Reproduce the listing verbatim, starting at the first line and ending at the line containing "Looking at the image, I should click on (1467, 439).", with both included.

Element and text location data:
================

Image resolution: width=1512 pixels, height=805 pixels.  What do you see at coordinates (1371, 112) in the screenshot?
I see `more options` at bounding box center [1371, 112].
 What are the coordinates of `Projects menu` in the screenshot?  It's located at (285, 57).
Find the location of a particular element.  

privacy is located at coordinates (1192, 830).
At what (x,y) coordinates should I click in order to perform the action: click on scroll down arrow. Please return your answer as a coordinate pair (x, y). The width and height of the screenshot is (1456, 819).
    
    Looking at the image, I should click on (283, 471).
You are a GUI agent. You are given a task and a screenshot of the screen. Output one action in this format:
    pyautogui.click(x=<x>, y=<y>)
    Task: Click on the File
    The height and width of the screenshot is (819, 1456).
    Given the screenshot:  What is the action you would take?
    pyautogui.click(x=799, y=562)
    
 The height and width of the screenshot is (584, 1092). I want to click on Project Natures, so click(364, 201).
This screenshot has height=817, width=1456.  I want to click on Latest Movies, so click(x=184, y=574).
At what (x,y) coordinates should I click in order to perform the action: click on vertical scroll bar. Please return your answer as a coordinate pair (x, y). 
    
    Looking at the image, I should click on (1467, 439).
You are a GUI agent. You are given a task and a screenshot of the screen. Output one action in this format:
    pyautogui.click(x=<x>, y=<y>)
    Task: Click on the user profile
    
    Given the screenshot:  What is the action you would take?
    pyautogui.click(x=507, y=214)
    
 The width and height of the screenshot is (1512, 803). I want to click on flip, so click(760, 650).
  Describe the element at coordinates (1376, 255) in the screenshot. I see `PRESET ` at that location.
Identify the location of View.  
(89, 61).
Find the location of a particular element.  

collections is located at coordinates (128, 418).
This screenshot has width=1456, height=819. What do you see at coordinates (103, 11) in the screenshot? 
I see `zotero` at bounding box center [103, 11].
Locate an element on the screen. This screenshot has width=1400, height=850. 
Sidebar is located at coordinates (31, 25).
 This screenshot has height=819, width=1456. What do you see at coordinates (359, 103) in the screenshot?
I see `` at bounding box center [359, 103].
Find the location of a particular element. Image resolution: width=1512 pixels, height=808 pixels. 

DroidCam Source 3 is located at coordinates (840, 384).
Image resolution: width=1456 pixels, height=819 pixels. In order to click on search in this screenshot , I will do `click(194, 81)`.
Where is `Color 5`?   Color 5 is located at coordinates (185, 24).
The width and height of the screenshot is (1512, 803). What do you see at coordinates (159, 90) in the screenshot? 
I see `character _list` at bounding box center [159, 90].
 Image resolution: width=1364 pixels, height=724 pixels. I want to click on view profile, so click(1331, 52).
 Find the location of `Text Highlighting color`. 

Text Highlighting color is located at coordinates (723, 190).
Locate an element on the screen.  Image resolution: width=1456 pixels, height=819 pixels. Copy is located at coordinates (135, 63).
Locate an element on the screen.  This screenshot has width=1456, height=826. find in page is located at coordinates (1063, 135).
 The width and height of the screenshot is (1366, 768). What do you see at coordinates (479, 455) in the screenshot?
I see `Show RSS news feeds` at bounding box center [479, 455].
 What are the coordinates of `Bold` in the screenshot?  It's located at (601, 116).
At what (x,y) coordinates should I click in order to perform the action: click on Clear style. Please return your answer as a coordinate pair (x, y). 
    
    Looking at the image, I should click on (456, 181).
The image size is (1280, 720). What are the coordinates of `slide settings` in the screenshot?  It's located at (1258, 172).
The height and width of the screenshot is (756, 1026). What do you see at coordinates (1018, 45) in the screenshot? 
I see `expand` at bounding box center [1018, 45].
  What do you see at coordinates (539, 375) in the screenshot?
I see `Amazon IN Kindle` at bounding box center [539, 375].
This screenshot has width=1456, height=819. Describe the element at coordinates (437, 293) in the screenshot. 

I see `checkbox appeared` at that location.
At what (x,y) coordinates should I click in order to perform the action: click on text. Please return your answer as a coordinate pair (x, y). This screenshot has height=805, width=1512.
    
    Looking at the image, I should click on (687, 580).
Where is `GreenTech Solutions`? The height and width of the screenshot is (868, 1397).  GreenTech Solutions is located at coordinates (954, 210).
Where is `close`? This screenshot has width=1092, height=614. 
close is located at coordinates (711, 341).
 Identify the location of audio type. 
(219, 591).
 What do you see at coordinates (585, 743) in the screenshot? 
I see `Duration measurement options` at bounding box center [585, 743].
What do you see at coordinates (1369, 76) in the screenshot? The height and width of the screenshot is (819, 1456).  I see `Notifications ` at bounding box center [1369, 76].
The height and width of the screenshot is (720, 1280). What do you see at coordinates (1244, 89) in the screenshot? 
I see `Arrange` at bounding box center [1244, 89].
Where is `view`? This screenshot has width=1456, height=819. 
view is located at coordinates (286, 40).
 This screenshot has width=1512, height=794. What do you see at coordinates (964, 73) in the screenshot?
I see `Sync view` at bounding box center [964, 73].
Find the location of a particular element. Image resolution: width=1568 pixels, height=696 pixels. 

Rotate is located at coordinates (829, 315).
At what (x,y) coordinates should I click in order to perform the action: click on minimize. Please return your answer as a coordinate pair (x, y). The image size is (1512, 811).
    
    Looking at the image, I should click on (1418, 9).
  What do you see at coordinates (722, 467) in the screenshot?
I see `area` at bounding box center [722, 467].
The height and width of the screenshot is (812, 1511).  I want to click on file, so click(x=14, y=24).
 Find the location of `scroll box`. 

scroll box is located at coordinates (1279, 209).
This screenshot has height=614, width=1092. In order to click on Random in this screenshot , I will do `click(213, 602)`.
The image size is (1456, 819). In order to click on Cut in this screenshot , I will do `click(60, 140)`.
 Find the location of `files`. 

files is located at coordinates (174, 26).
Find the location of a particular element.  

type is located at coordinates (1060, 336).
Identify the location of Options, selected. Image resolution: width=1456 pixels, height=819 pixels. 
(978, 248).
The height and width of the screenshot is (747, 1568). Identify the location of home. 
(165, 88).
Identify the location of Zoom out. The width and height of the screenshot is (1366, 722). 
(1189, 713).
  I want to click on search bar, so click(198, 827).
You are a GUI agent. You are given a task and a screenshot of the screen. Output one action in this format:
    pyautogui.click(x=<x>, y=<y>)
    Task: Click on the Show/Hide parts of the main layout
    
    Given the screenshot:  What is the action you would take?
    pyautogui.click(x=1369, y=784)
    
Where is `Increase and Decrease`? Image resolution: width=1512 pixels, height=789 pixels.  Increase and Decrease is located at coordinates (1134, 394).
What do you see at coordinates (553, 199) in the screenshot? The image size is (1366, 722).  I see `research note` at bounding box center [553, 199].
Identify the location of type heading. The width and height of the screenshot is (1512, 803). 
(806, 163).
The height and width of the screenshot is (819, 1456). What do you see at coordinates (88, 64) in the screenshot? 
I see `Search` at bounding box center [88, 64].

================

• _Response_:
Image resolution: width=1512 pixels, height=805 pixels.  What do you see at coordinates (1371, 112) in the screenshot?
I see `more options` at bounding box center [1371, 112].
 What are the coordinates of `Projects menu` in the screenshot?  It's located at (285, 57).
Find the location of a particular element.  

privacy is located at coordinates (1192, 830).
At what (x,y) coordinates should I click in order to perform the action: click on scroll down arrow. Please return your answer as a coordinate pair (x, y). The width and height of the screenshot is (1456, 819).
    
    Looking at the image, I should click on (283, 471).
You are a GUI agent. You are given a task and a screenshot of the screen. Output one action in this format:
    pyautogui.click(x=<x>, y=<y>)
    Task: Click on the File
    The height and width of the screenshot is (819, 1456).
    Given the screenshot:  What is the action you would take?
    pyautogui.click(x=799, y=562)
    
 The height and width of the screenshot is (584, 1092). I want to click on Project Natures, so click(364, 201).
This screenshot has height=817, width=1456.  I want to click on Latest Movies, so click(x=184, y=574).
At what (x,y) coordinates should I click in order to perform the action: click on vertical scroll bar. Please return your answer as a coordinate pair (x, y). 
    
    Looking at the image, I should click on (1467, 439).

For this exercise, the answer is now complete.